L’arrivée de Trump à la Maison-Blanche met-elle en péril l’économie mondiale ?
L’élection de Trump met en péril bon nombre de choses, à commencer par le climat, les équilibres géostratégiques et la stabilité internationale. La constance n’étant pas la première de ses vertus, personne ne peut dire ce qu’il va faire concrètement, ni quand ni comment. D’une certaine manière, nous sommes sortis de l’incertitude pour plonger dans l’inconnu.
Parmi ses priorités figurent la prolongation des baisses d’impôts décidées lors de son premier mandat et la dérégulation de l’économie, en particulier dans le secteur de l’énergie. Ceci serait a priori favorable à la croissance américaine, au moins à court terme. La politique commerciale, notamment la hausse des droits de douane, dépendra pour sa part des objectifs poursuivis en matière de politique étrangère, dont elle est devenue un instrument préé
Avec la réduction des flux migratoires, il s’agit là de pans entiers du programme du président élu potentiellement néfastes à l’économie américaine, pour laquelle il est donc un peu difficile de se prononcer dès à présent. Pour le reste du monde en revanche, les effets négatifs d’une telle politique ne font pas de doute.
Avec la hausse du dollar et des taux longs américains, les pays émergents ne sont-ils pas d’ores et déjà les premiers perdants de l’élection de Trump ?
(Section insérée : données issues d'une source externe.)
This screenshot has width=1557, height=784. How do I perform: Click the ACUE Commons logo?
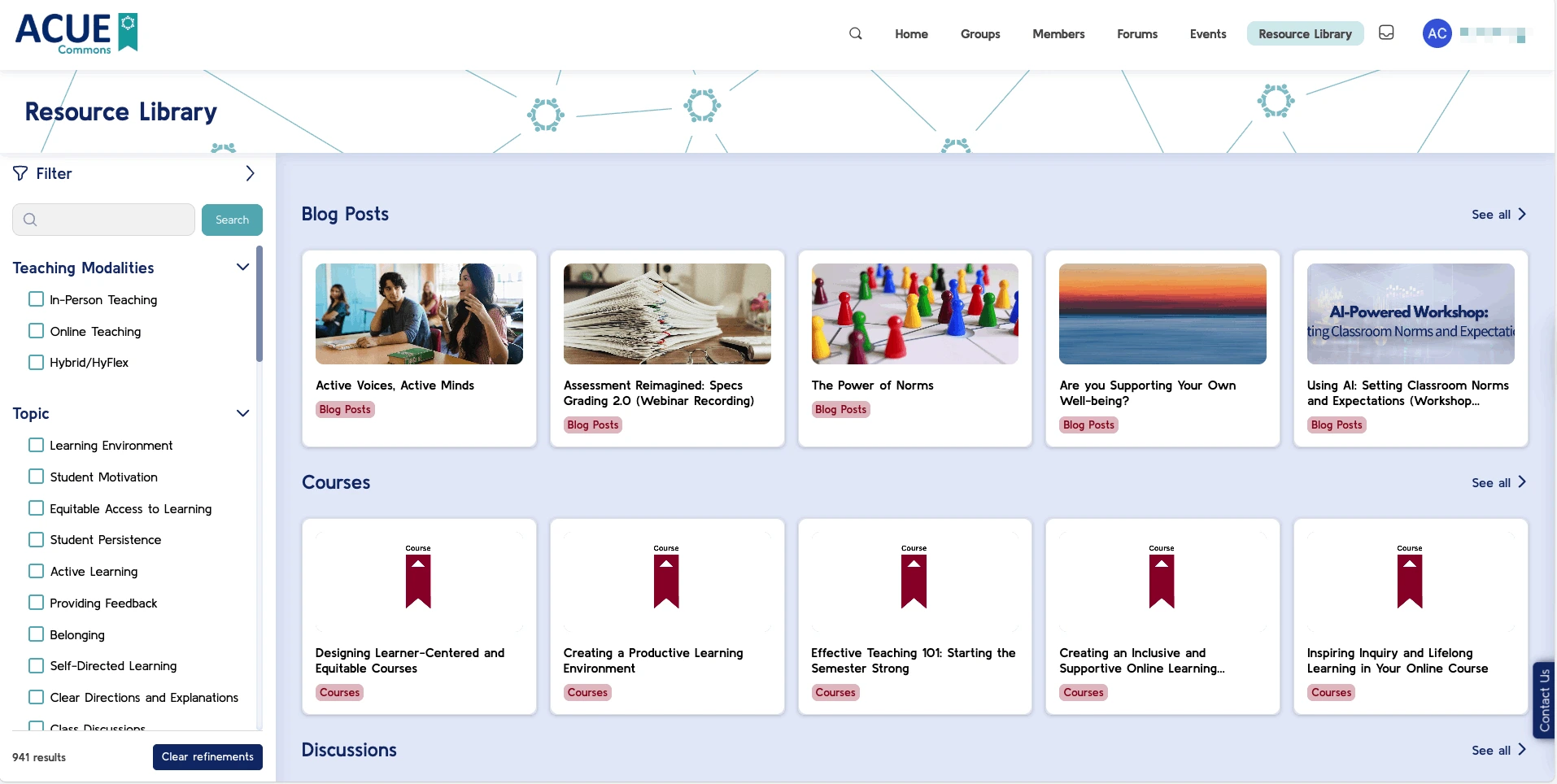76,33
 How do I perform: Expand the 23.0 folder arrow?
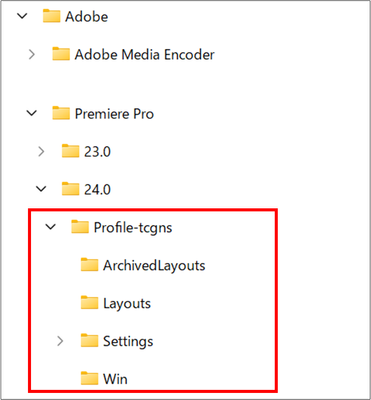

L’appréciation du dollar et la hausse des rendements américains participent d’un durcissement des conditions financières d’ores et déjà ressenti par nombre de pays émergents, mais pas seulement. Les plus endettés d’entre eux, ou ceux présentant de forts déséquilibres externes, sont en première ligne et pourraient connaître de fortes turbulences – quand ce n’est pas déjà le cas. La liste est longue des pays concernés : Laos, Mongolie, Equateur, Bolivie, Egypte, Tunisie, ainsi qu’un bon nombre de pays d’Afrique subsaharienne…
La Chine s’est-elle résolument engagée dans un affaiblissement du yuan pour maintenir ses parts de marché aux Etats-Unis et les accroître en Europe ?
Non, pas pour l’instant, mais c’est effectivement un risque que la guerre commerciale, si guerre commerciale il y a, dégénère en guerre des changes. Pour l’heure, les autorités chinoises sont surtout dans l’attente de voir ce que la nouvelle administration américaine va faire, Trump s’étant jusqu’à présent focalisé, dans ses déclarations, sur ses alliés.
Je ne crois pas que la solution pour la Chine passe par un affaiblissement de sa monnaie ou par des représailles commerciales.
Cela étant dit, je ne crois pas que la solution pour la Chine passe par un affaiblissement de sa monnaie ou par des représailles commerciales – qu’elle fera, si elle y est contrainte. Sortir de l’ornière déflationniste dans laquelle elle est empêtrée passe plutôt par le soutien de sa demande intérieure, notamment celle des ménages dont le taux d’épargne reste extraordinairement élevé, supérieur à un tiers de leur revenu. Cela suppose des réformes de structure, notamment en matière de protection sociale, plutôt que des subventions à la consommation.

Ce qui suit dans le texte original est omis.